We did not have dessert so can't compare that. Its too bad some people here had such bad experiences. I guess its hard for a restaurant to be consistent when it first opens -- I have nothing negative to say about this place at all.
FWIW, the rap on the Kittle House is that the food has always been a secondary attraction to the incredible wine list, and the food as improved since Mr. Gilbert left.
Clearly, a properly trained, polite, efficient waitstaff is an integral part of any fine dining experience, and the dearth of quality servers in Northern Westchester is a problem that I have experienced in many other restuarants as well.
Six of us dined at Emily Shaw's on 12/20 and thought it was terrific. Was the service flawless? No. But it was attentive enough, and paced well with our party's needs. The nicer we were, the better attention we received, what a concept! Everybody loved their entrees and appetizers from what I could tell, and we shared a couple of desserts which were great. I've been going to the various versions of this restaurant since the days it was owned by Jack Shaw, and this was pretty decent. Although, when I had read this blog before we went, I was a bit nervous. The only bummer was no cheese soup on the menu although it was mentioned earlier in the replies here, and had been a staple of the restaurant over several owners. We'll go back again sometime!
I ate at Emily Shaw's with my parents and sister on 12/1/2007. The dining room was very chilly and noisy. Our waiter was very sweet but didn't know the menu at all. We skipped appetizers and ordered entrees, which were delicious. Then we ordered coffees and a piece of the cappuccino layer cake for dessert. The beverages arrived momentarily (the coffee was bad, cappuccino was decent), but we didn't get the cake for at least 20 minutes. The cake tasted like hazelnut - after our waiter insisted it was the cappuccino cake, he checked with the kitchen and sheepishly admitted the cappuccino cake wasn't made that day. I might try the bar at some point, but I will not be returning for dinner. What a shame.
My other half and I went here for dinner on Saturday night to celebrate his birthday. To say that we were appalled and disappointed with the service is an understatement. We had a reservation, so one would think we'd be at a decent table, right? After all, they knew we were coming, and it wasn't THAT full. We were given the option of sitting right next to the piano (a bit loud, no?) or in the path of servers, other patrons, and parties being seated.
The food was okay. I really enjoyed my roasted beet and goat cheese salad but my halibut left a bit to be desired- too chewy and the fingerling potatoes were soggy. I should have ordered two beet salads as my entree! My guy's cheddar cheese soup appetizer was excellent, but his filet mignon was undercooked (he ordered it medium, and got it medium rare. Good for me, not for him.) Our waitron disappeared as soon as our entrees got to the table; we'd wanted a second glass of wine each, but couldn't get any service.

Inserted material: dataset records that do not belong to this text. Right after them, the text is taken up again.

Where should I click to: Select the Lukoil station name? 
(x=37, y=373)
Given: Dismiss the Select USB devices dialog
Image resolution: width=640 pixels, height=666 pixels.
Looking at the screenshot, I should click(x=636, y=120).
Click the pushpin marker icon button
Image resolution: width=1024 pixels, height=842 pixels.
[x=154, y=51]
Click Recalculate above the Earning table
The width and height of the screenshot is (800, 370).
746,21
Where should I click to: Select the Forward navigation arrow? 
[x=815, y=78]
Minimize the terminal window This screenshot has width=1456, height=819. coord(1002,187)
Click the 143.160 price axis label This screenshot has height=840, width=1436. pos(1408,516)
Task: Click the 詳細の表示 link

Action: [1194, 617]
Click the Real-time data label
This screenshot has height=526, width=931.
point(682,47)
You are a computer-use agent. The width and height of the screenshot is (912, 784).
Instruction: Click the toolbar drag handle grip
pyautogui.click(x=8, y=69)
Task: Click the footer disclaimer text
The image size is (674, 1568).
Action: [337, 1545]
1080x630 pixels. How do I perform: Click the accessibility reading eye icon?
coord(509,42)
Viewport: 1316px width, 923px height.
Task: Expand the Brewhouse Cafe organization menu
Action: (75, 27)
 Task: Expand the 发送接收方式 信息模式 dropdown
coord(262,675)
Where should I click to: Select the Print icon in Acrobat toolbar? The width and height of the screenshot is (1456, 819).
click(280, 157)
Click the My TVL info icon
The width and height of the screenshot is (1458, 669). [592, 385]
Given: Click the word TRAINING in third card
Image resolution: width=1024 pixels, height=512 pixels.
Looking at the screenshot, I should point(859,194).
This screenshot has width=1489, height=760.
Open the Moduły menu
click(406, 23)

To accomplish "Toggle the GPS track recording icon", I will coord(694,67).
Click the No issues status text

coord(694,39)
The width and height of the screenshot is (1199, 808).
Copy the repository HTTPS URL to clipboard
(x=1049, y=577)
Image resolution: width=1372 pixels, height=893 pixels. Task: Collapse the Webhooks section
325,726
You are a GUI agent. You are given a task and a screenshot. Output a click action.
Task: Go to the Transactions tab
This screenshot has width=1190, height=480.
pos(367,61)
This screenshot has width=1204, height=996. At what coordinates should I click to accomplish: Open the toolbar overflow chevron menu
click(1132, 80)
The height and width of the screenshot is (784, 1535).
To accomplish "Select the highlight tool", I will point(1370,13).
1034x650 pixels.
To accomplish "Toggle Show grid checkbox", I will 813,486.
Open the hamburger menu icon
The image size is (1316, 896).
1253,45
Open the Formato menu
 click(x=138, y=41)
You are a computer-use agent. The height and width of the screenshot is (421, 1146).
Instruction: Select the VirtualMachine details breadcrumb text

The good points? The beet salad and cheddar cheese soup, the piano guy and the bussers. Our table was cleared quickly and water glasses were always full. Maybe the wait staff should take a hint from the bussers about good service. I'd recommend only going to this place for appetizers and drinks; especially if you like GOOD wine.
I can be treated like I'm invisible at Applebee's where I'm only shelling out $10 for a meal- when the total cost of a dining experience is well over $100, I expect a LOT more. Also, if you want to have a conversation, don't go here- the acoustics suck,
Ate here for the second time this past Saturday. Place was almost full at 8PM. Very disorganized serving team, to the point of laughabiity. No different than our experience of two weeks prior except food was much worse this time. Only acceptable dish on our table of six was the porterhouse steak for two. There's a "pastry chef" who walked table to table promoting himself. He said he spent the last eleven years at the Oyster Bar in Grand Central. Desserts were awful. (Make up your own line here!) I was so hoping that this restaurant would be good! Oh, and the noise level was intolerably high. Then, a band started playing at about 9:30 PM !!!!